Ninety-Nine Nights II
Hackneyed.
The wide range of interactive options helps maintain interest for the first few hours, obscuring the basic, button-mash nature of the interactions through variety. Not only that, but experience orbs collected from fallen enemies can be used to upgrade not only your character and his or her chosen weapon, but also any spells they've learned or abilities they picked up, and this RPG-lite element helps push you further into the game when the initial, visceral excitement begins to wane.
However, neither of these factors can distract from the pedestrian nature of the level design, the repetitive and uninteresting boss fights, and the slim range of mission objectives, all of which damn the experience in the long term.
After the first clutch of missions you'll have access to five different fighters, each with their own interweaving storyline and set of missions. Characters conform to fantasy archetypes. Maggni, for example, a giant blue-skinned Hulk-alike with shield swords strapped to his arms, is slow and powerful, while Levv is short, fast and lithe, with his low HP made up by speed on the ground. There's no shortage of content here, and with the majority of missions taking well over half an hour to complete it will be many hours before you finish a single character's storyline. But the story, such that it is, will provide no incentive to do so, and by the midway point of each the prospect of doing the same again is wearying.

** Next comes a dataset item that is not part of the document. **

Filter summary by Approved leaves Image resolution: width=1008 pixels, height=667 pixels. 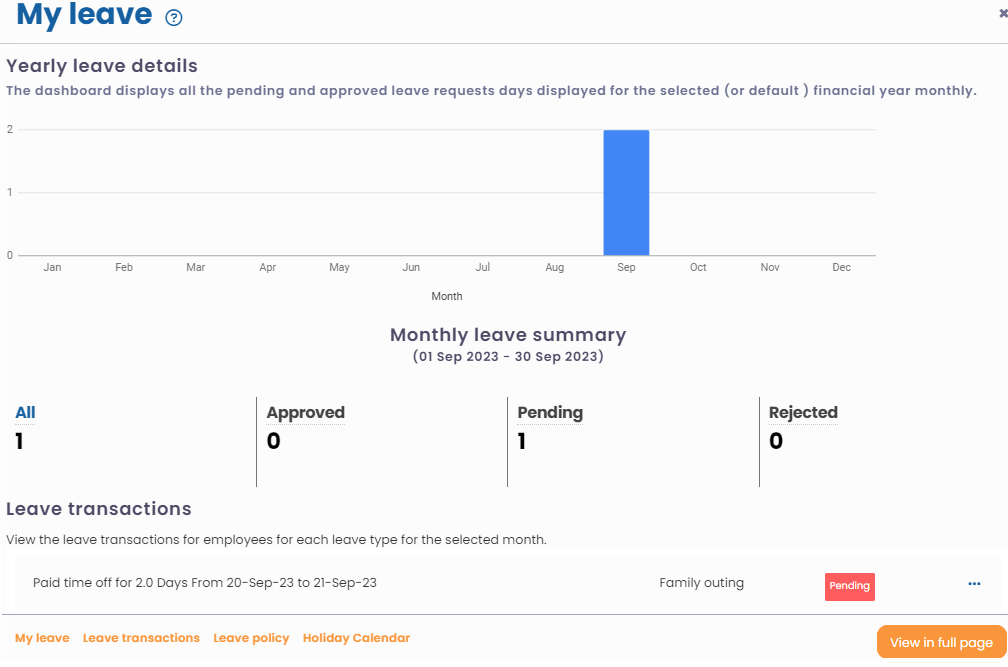point(305,412)
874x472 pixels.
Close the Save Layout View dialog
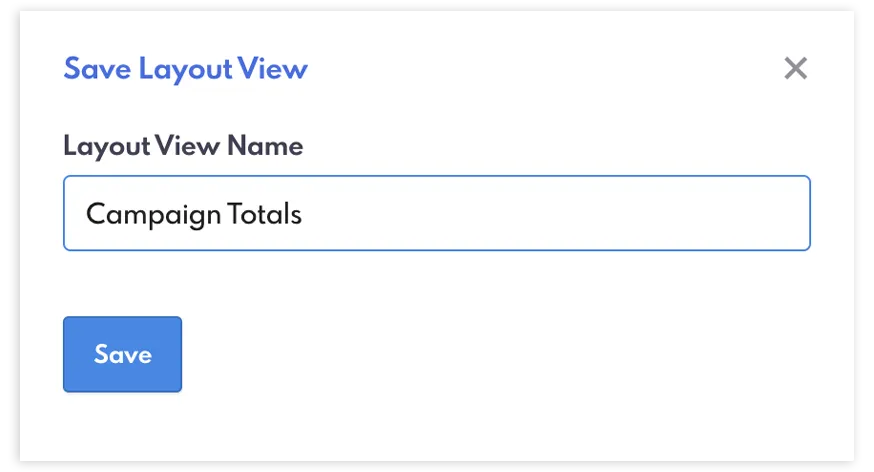795,69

Stages contain a number of key and optional objectives, all of which remain hidden until triggered by stumbling into the appropriate area of the battlefield. Your grade rating for a mission is dictated by how many of these objectives you complete and how quickly, and there is some enjoyment to be found in uncovering all of an area's secret corridors, even if they are unlocked merely by whacking at them with a sword. Nevertheless, it's unlikely you'll return to a stage to improve your score: the length of time it takes to work through just one is simply too high.
Multiplayer modes, allowing players to co-operatively work through stages, are a welcome option, but reviewers were unable to test these ahead of the game's release, not least because they are not available locally but only over Xbox Live. The chance to take a character you've levelled in the single-player game out into the wilds of Xbox Live is appealing, even if the lack of visual customisation options makes it all the harder to showboat.
There's a sense in which Ninety-Nine Nights II is an easy target. It sits within a genre that has always been unpopular in the West, and some poor checkpointing and overlong stages do nothing to endear it to unbelievers. But there are flashes of inspiration here, clues to the competence and ingenuity of the developer. Sadly these are drowned out by unnecessary bulk and repetition, resulting in an experience that's flabby and uninspiring regardless of your appreciation of its aims.
Ninety-Nine Nights II is due out for Xbox 360 on 10th September.